I am a Chicago labor lawyer who paints for the fun of it, whose critics are friends, fellow art students and art teachers. My patrons are an encouraging spouse, three discriminating children and some admiring sisters. DaVinci didn’t have it this good. If I have developed a unique style I am unaware of it. I keep trying new methods and techniques. I usually paint from my own photographs or imagination, but sometimes borrow images from newspapers or books. This website, created by my son, is my first show. Some of the better works are hanging on my patrons’ walls. The rest are in “collection of the artist” awaiting a decision on whether ever to sell a painting.
I am especially grateful to Ed Hinkley, a most talented and patient artist and teacher. I met Ed at Ox Bow, a summer camp for artists in Saugatuck, Michigan, run by the Art Institute of Chicago and then took classes with him in his Chicago studio. Ed’s work is so different from his students’, but his “one little thing ” insights on his students’ work are usually a revelation.
Among the accomplished artists who tolerated the more primitive efforts evident here and share credit for any improvements were Audrey Warnimont Brown at the Oak Park Art League, Judith Raphael at Ox Bow and Tom Torluemke, at the Art Institute of Chicago.

Dataset extract:
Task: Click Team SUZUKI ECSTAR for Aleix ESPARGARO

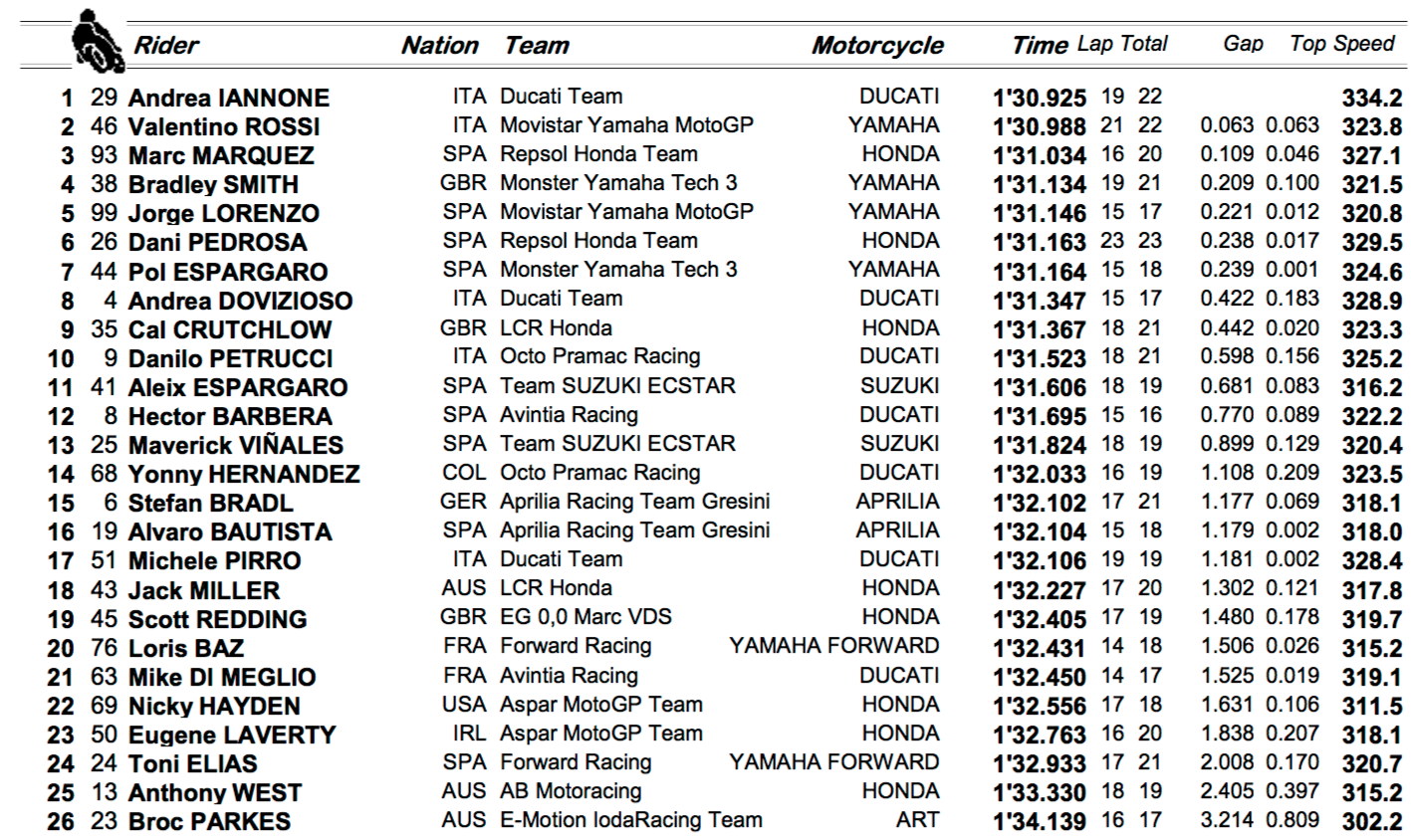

---

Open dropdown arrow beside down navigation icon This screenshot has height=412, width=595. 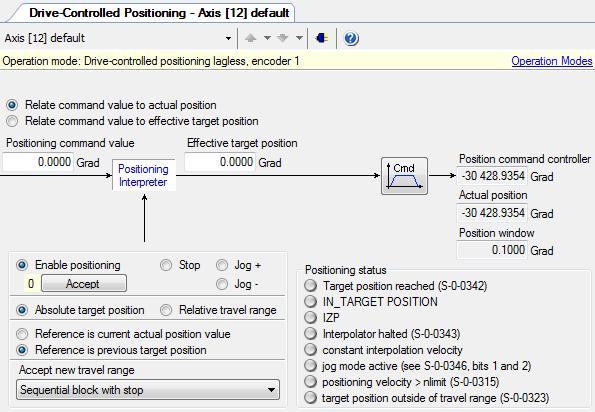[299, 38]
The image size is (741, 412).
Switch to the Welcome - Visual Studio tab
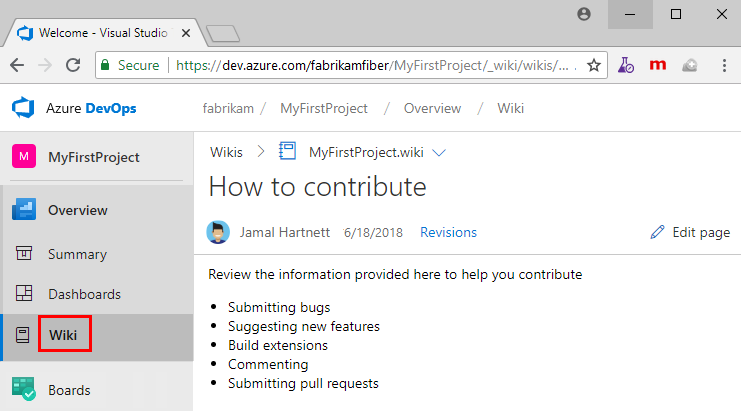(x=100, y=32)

==

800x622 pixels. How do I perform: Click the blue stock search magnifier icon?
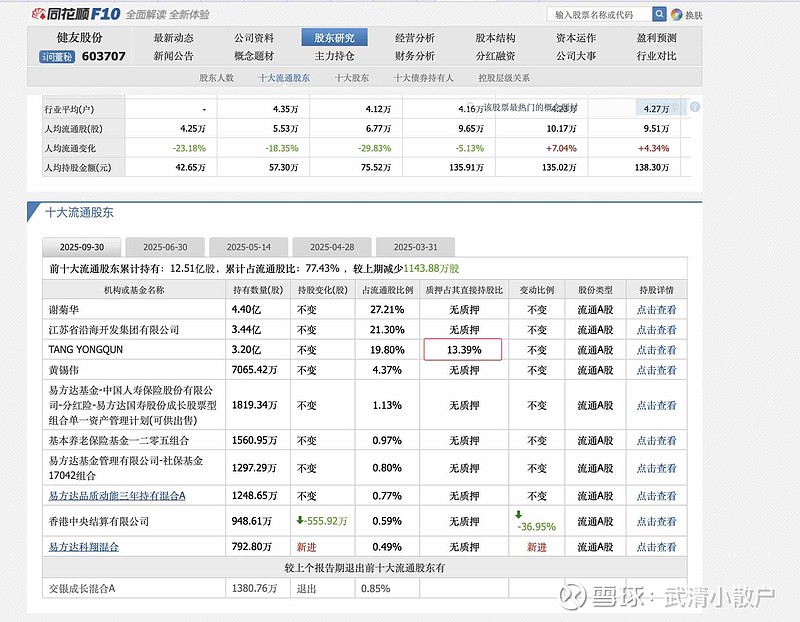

Apply what you read:
• 1. Reproduce the portion of the painter's statement starting with "I am a Chicago" and going on through "sell a painting.".
• 2. Decide whether each statement agrees with the painter's statement, answering yes or no and quoting the deciding words: (a) The painter's son created the website. (b) Ox Bow is run by the Oak Park Art League. (c) The painter paints only from personal photographs.
The entries have no connection to the painter's statement.

Solved problems:
• 1.
I am a Chicago labor lawyer who paints for the fun of it, whose critics are friends, fellow art students and art teachers. My patrons are an encouraging spouse, three discriminating children and some admiring sisters. DaVinci didn’t have it this good. If I have developed a unique style I am unaware of it. I keep trying new methods and techniques. I usually paint from my own photographs or imagination, but sometimes borrow images from newspapers or books. This website, created by my son, is my first show. Some of the better works are hanging on my patrons’ walls. The rest are in “collection of the artist” awaiting a decision on whether ever to sell a painting.

• 2.
(a) Yes: "This website, created by my son, is my first show."
(b) No: "run by the Art Institute of Chicago"
(c) No: "but sometimes borrow images from newspapers or books"